The long march through the institutions in graphs.

Check out series by data scientist David Rozado series on Twitter, especially the updated graphs posted in August 2022.

* First, academic postmodernism’s high theory is developed in the late 1950s and into the 1960s, especially in philosophy.

* Second, it spreads through other humanities fields (Literature, History, Anthropology, etc.) in the 1970s and 1980s.

* Third, it transforms university curricula in the 1990s and 2000s, including in professional areas such as Education, Business, and Nursing.

* Fourth, it generates the cultural activists of the 2010s and 2020s who take the ideology into the workplace, the schools, and the streets.

Related: Explaining Postmodernism: Skepticism and Socialism from Rousseau to Foucault (audiobook). Also e-book and print versions.

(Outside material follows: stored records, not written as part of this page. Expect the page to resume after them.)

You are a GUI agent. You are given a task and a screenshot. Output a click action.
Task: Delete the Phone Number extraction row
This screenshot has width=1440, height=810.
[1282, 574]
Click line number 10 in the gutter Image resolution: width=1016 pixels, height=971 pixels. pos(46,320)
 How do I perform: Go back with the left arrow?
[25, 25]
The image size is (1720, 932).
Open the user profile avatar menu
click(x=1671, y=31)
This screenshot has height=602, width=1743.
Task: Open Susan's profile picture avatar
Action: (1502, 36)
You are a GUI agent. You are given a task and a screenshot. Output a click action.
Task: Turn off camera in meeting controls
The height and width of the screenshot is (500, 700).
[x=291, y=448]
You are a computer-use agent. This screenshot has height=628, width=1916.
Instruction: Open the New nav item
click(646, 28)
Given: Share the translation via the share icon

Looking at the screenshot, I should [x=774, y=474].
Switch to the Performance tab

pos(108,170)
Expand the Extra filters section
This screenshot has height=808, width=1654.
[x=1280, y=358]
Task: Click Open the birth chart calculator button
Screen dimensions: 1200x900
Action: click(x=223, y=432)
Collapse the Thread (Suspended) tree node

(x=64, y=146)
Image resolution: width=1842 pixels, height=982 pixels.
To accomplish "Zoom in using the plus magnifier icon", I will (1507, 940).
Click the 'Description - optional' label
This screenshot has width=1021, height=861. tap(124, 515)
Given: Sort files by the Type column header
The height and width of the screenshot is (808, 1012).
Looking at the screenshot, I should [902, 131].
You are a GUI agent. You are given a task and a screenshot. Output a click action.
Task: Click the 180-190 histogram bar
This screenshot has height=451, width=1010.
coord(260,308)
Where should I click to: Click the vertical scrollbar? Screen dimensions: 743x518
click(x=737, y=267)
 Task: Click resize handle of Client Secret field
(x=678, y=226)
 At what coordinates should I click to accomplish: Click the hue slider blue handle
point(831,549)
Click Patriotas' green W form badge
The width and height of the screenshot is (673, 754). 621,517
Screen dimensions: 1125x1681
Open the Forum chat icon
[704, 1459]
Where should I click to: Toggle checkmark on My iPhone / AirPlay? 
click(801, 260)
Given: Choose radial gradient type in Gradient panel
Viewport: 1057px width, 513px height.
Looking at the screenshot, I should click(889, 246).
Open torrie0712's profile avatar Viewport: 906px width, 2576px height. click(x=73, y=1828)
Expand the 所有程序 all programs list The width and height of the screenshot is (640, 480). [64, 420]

3 thoughts on “Quantifying Wokeness”

  1. An intriguing graph. Seems concern about women’s rights soared in the seventies, and concern about LGBT rights soared at the time of the devastating AIDS epidemic and concern about oppression of Black and Brown People soared starting in the mid-1960’s

  2. What stands out for me is that there are several instances where as one line rises another peaks and then temporarily fall. Thus in the 1970s sexism rises rapidly concurrent with a fall in racism. Then they both dip in relation to homophobia before all three rise together. The impression is of a ratchet effect.

  3. Patrick T Peterson

    Am I reading this right?
    70-90% of all academic abstracts mention racism, sexism, or homophobia????

    How can that be?????????????????